You are viewing a plain text version of this content. The canonical link for it is here.

Posted to user@drill.apache.org by Yousef Lasi <yo...@gmail.com> on 2015/05/20 22:25:57 UTC

Auto-splitting delimitted files

It appears that we will be implementing Drill before our Hadoop infrastructure is ready for production. A question that's come up related to deploying Drill on clustered
 Linux hosts (i.e. hosts with a shared file system but no HDFS) is whether Drill parallelization can take advantage of multiple drill bits in this scenario.
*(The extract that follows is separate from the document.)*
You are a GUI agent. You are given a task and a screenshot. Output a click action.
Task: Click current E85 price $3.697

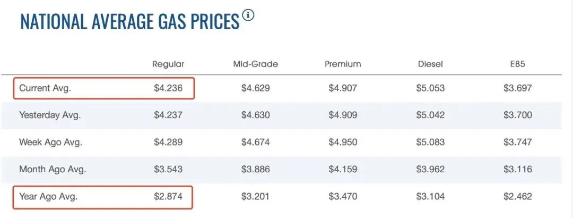pyautogui.click(x=517, y=88)
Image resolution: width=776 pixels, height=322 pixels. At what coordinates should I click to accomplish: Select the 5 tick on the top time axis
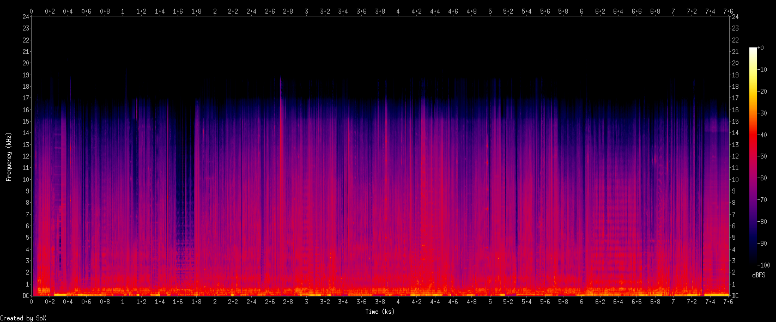click(490, 11)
 Should we expect Drill to auto-split large CSV files and read/sort them in parallel? That does not appear to happen in our testing. We've had to manually partition large files into sets of files stored in a shared folder.

 Is there any value to having multiple drill bits with access to the same shared files in CFS/GFS?

 Thanks

Re: Auto-splitting delimitted files

Posted by Yousef Lasi <yo...@gmail.com>.

I've sent the full JSON profile of the query in a separate mail message.

May 21 2015 12:16 PM, "Ted Dunning" <te...@gmail.com> wrote: 
> Can you publish the test queries and associated logical and physical plans?
> 
> On Thu, May 21, 2015 at 7:06 AM, Yousef Lasi <yo...@gmail.com> wrote:
> 
>> We do expect to use MapRFS at some point so data locality will be
>> available to Drill once that happens. In the interim, we're trying to
>> leverage Drill to pre-process large data sets. As an example, we're
>> creating a view into a join across 4 large files (the largest of which is
>> 20 GB). This join currently takes about 40 minutes on single server using a
>> local file system. By manually splitting the files, we gain some
>> performance as the elapsed time drops down to ~ 30 minutes.
>> 
>> The part where we get a little lost is in understanding the optimization
>> process. Based on the query plan, it appears that the majority of the time
>> is spent on the hash joins. Logically, it would make sense that if we split
>> the files into smaller chunks we would gain increasing efficiency. However,
>> this doesn't appear to be the case as we're not really getting much
>> improvement beyond the 30 minute range despite increasing parallelization
>> by adding additional drill bits and file partitions.
>> 
>> May 21 2015 12:55 AM, "Ted Dunning" <te...@gmail.com> wrote:
>>> Drill loses locality information on anything but an HDFS oriented file
>>> system.  That might be part of what you are observing.  Having pre-split
>>> files should allow parallelism.
>>> 
>>> Can you describe your experiments in more detail?
>>> 
>>> Also, what specifically do you mean by CFS and GFS?  Ceph and Gluster?
>>> 
>>> It might help you if you check out the MapR community edition.  That
>> would
>>> give you a more standard view of a shared file system since it allows
>>> distributed NFS service.  You also don't have to worry about the
>>> implications of having an object store under your file system as with
>>> Ceph.  Instead, the cluster (made up of any machines you have) would
>>> present as a *very* standard file system with the exception of locking.
>>> This would have the side effect of letting you experiment on the same
>> data
>>> from both kinds of API (NFS and HDFS) to check for differences.
>>> 
>>> On Wed, May 20, 2015 at 1:25 PM, Yousef Lasi <yo...@gmail.com>
>> wrote:
>>> 
>>>> It appears that we will be implementing Drill before our Hadoop
>>>> infrastructure is ready for production. A question that's come up
>> related
>>>> to deploying Drill on clustered
>>>> Linux hosts (i.e. hosts with a shared file system but no HDFS) is
>> whether
>>>> Drill parallelization can take advantage of multiple drill bits in this
>>>> scenario.
>>>> 
>>>> Should we expect Drill to auto-split large CSV files and read/sort them
>>>> in parallel? That does not appear to happen in our testing. We've had to
>>>> manually partition large files into sets of files stored in a shared
>> folder.
>>>> 
>>>> Is there any value to having multiple drill bits with access to the same
>>>> shared files in CFS/GFS?
>>>> 
>>>> Thanks

Re: Auto-splitting delimitted files

Posted by Ted Dunning <te...@gmail.com>.

Can you publish the test queries and associated logical and physical plans?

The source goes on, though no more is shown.